Ein letztes Mal kämpfen um das Siegerpodest, ein letztes Mal Boxenstopp, ein letztes Mal von der Geschwindigkeit in den Sitz gedrückt werden. Sebastian Vettel beendet nach der Saison 2022 seine Formel-1-Karriere und blickt auf 16 Jahre Motorsport zurück. Sein „Ruhestand“ bedeutet für ihn mehr Zeit für das Familienleben auf seinem ehemaligen Bauernhof im Thurgauer Kemmental – und für den Klimaschutz.
Eine Karriere wie im Bilderbuch. Zumindest zu Beginn. Nun endet diese Geschichte in der 16. Saison seiner Rennsportkarriere. Mit einem Schwarz-Weiß-Video auf Instagram verkündet er seinen Entschluss, erzählt von seiner Kindheit, wie er den Geschwindigkeitssport zu lieben begann und begründet seine Entscheidung, mit dem Profisport aufzuhören.
„Rennfahrer zu sein war nie meine einzige Identität. Meine Definition von Identität ist vielmehr, wer wir sind und wie wir andere behandeln.“
Leben abseits der Strecke
Vettel hat Benzin im Blut, auch wenn er das so nicht sagen würde. Seit geraumer Zeit ist er immer wieder durch seine politischen und umweltbewussten Aussagen aufgefallen. Doch kann das passen? Ein Klimaaktivist, der sein Geld damit verdient, Abgase in die Luft zu pumpen? Für ihn ein innerer Konflikt, den er mit CO2-neutralem Brennstoff, Müllsammelaktionen nach Rennen oder Bauen von Bienenhotels auszugleichen versuchte. Der Widerspruch blieb dennoch bestehen und war wohl mit ein Grund für die Entscheidung, sich von der Formel 1 zu distanzieren. Seine Werte konnte er schlichtweg nicht mehr mit seiner Passion Motorsport vereinen. Schon seit geraumer Zeit kritisierte Vettel die Umgangsweise der Formel 1 mit homophoben, sexistischen und rassistischen Vorfällen. Beim Rennen im österreichischen Spielberg eskalierte die Situation beinahe, denn Zuschauerinnen wurden von alkoholisierten Männern auf den Tribünen schwer beleidigt. Vettel forderte harte Konsequenzen. Dass sein Rennstall Aston Martin in dieser Saison eine Zusammenarbeit mit dem saudi-arabischen Mineralölhersteller Aramco bekannt gab, also eine Kooperation mit einem Land eingeht, das wegen Menschenrechtsverletzungen in der Kritik steht, passt wohl auch nicht zu Vettels Haltung.

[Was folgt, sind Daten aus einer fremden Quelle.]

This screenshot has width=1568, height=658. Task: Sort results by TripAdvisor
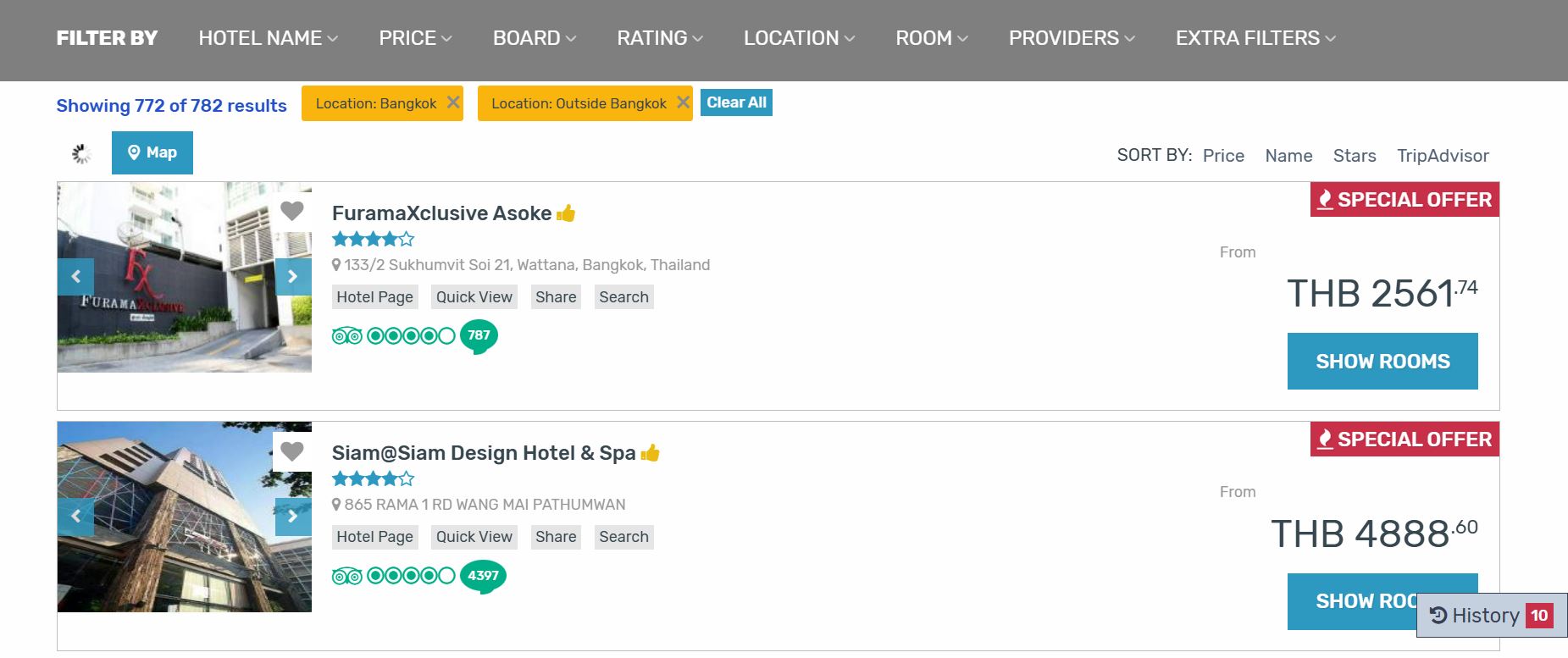tap(1443, 156)
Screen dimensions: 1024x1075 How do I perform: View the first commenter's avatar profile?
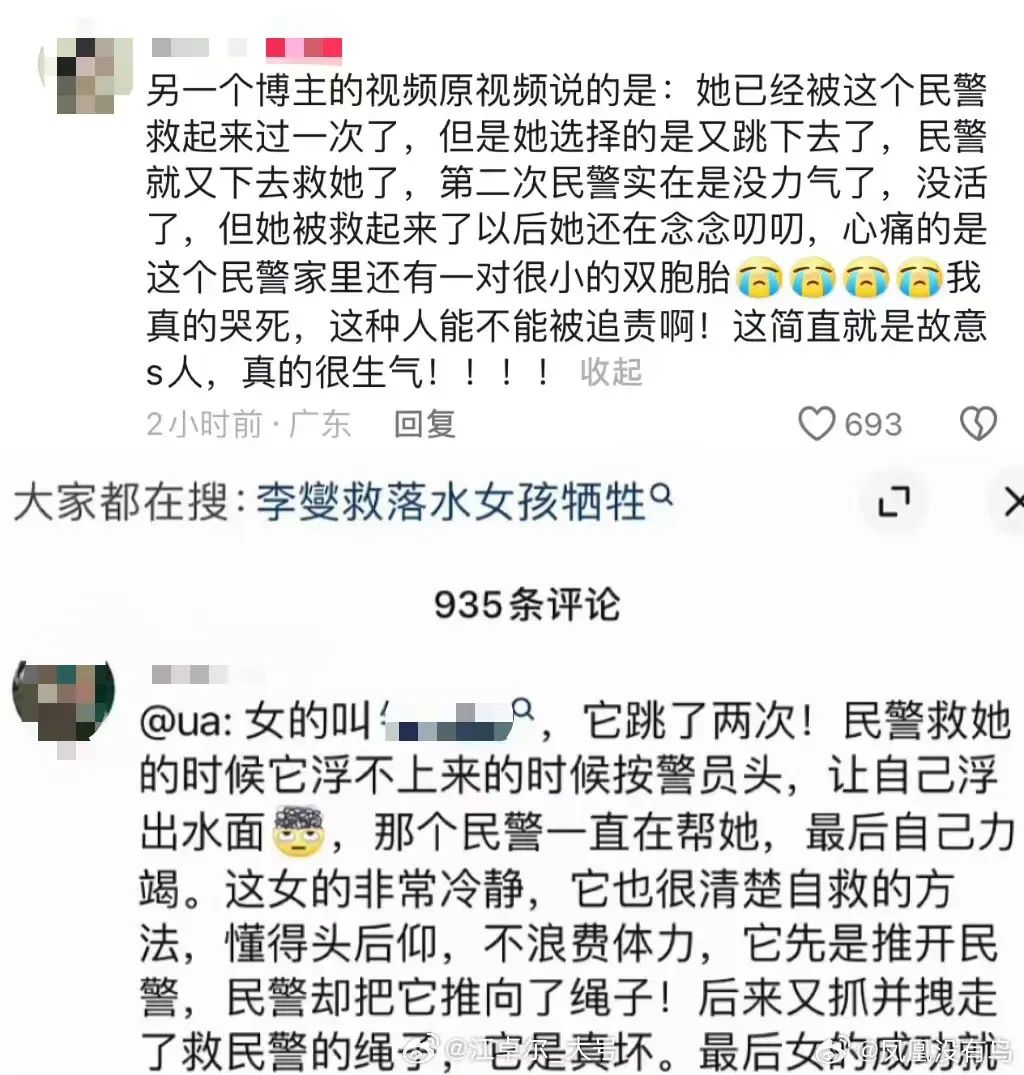tap(86, 75)
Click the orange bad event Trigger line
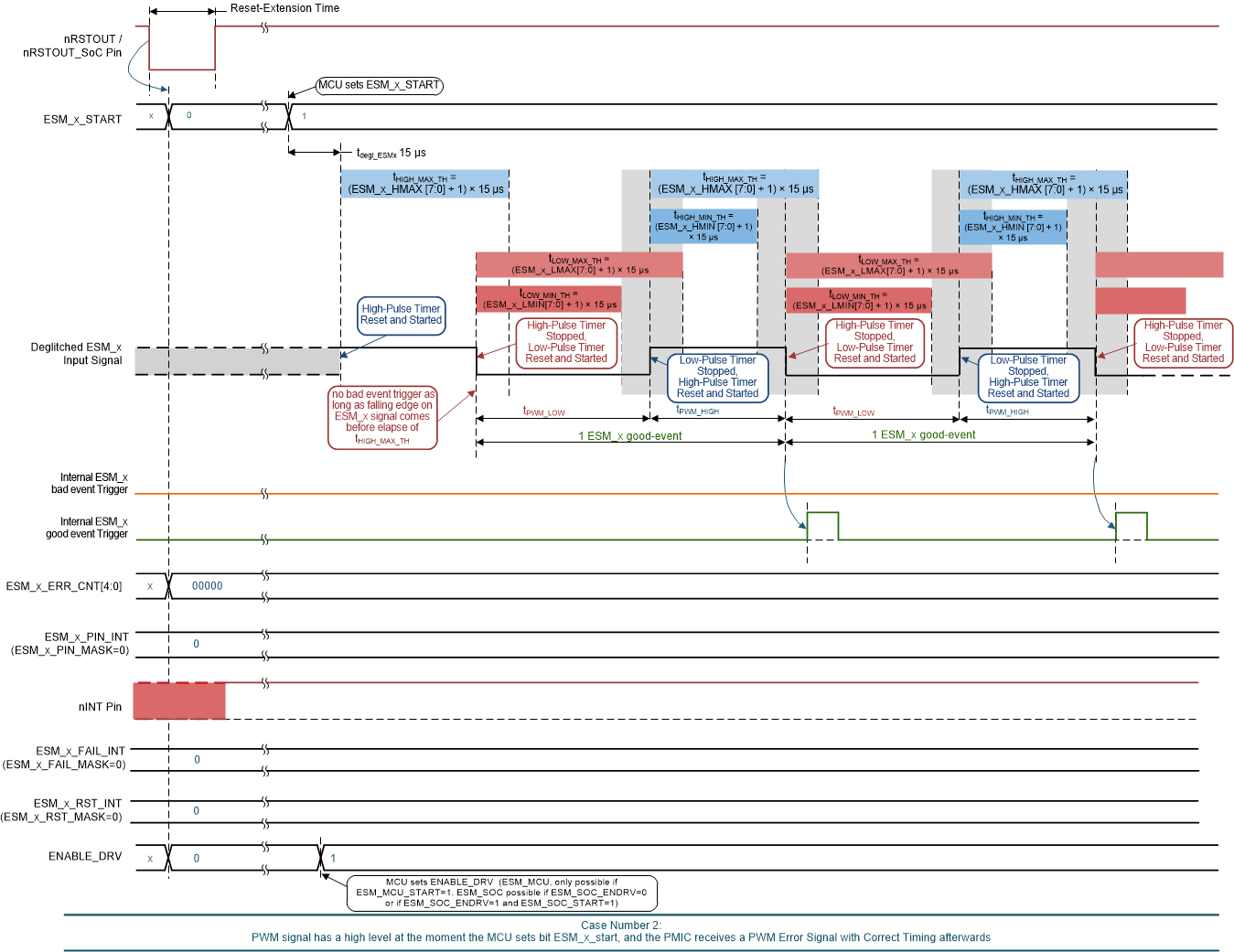 coord(640,492)

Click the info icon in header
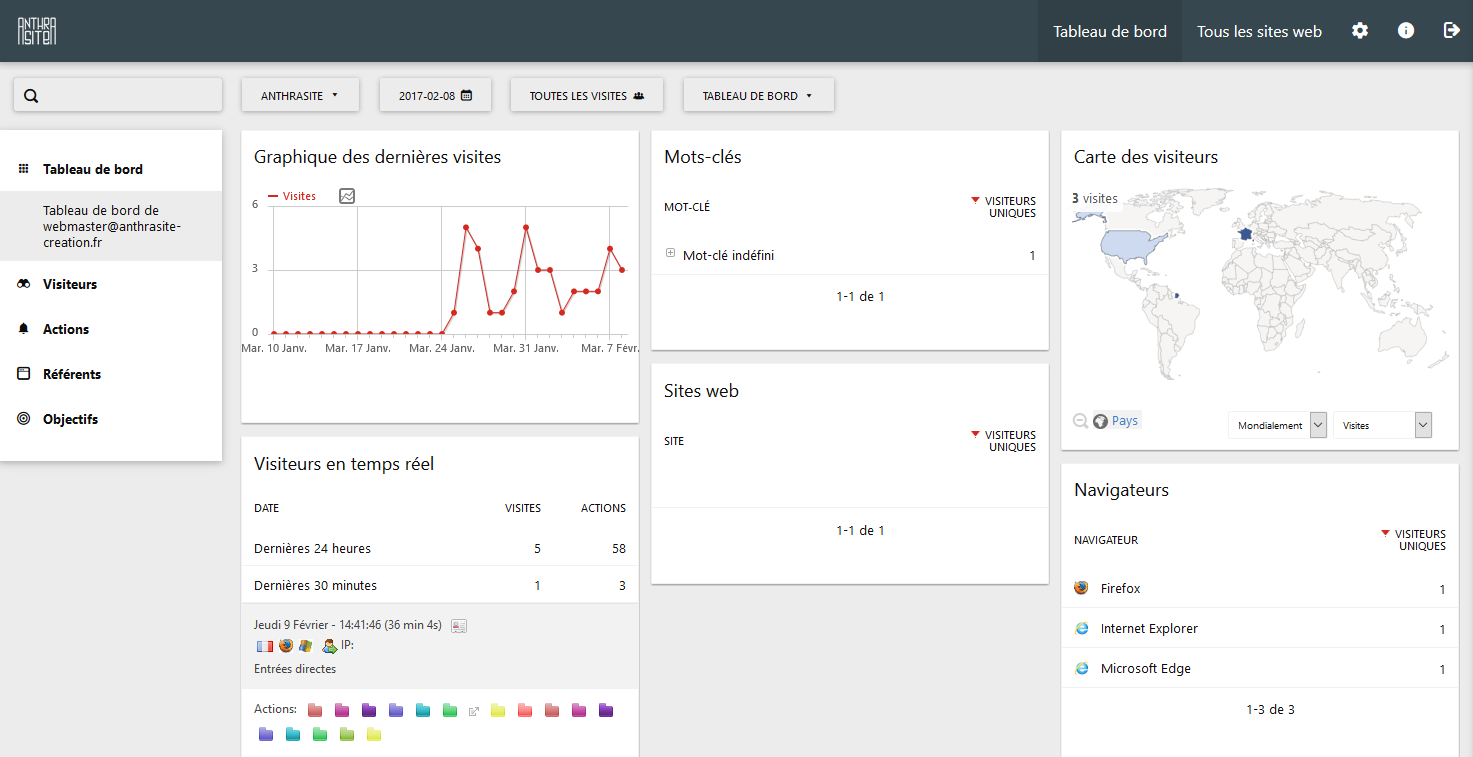[1406, 31]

An seine früheren Erfolge konnte Vettel in den letzten Jahren nicht mehr anknüpfen. Seine aktuelle Saison wird die letzte sein. In seiner Abschiedstour darf er sich noch zehn Rennen stellen, bevor der Formel-1-Motor für immer abgestellt wird. Trotzdem ist er weiterhin immer für eine Schlagzeile gut. Zuletzt wurde spekuliert, ob er sich eine großzügige Alpe in Vorarlberg kaufen würde. Wünschenswert wäre es, wenn Vettel seine Bekanntheit zukünftig für weitere Klimaschutz-Aktionen einsetzen würde. Im September findet am Bodensee der Rhine CleanUp statt. Wer würde nicht gerne an der Seite des Vierfachweltmeisters Müll am Ufer sammeln?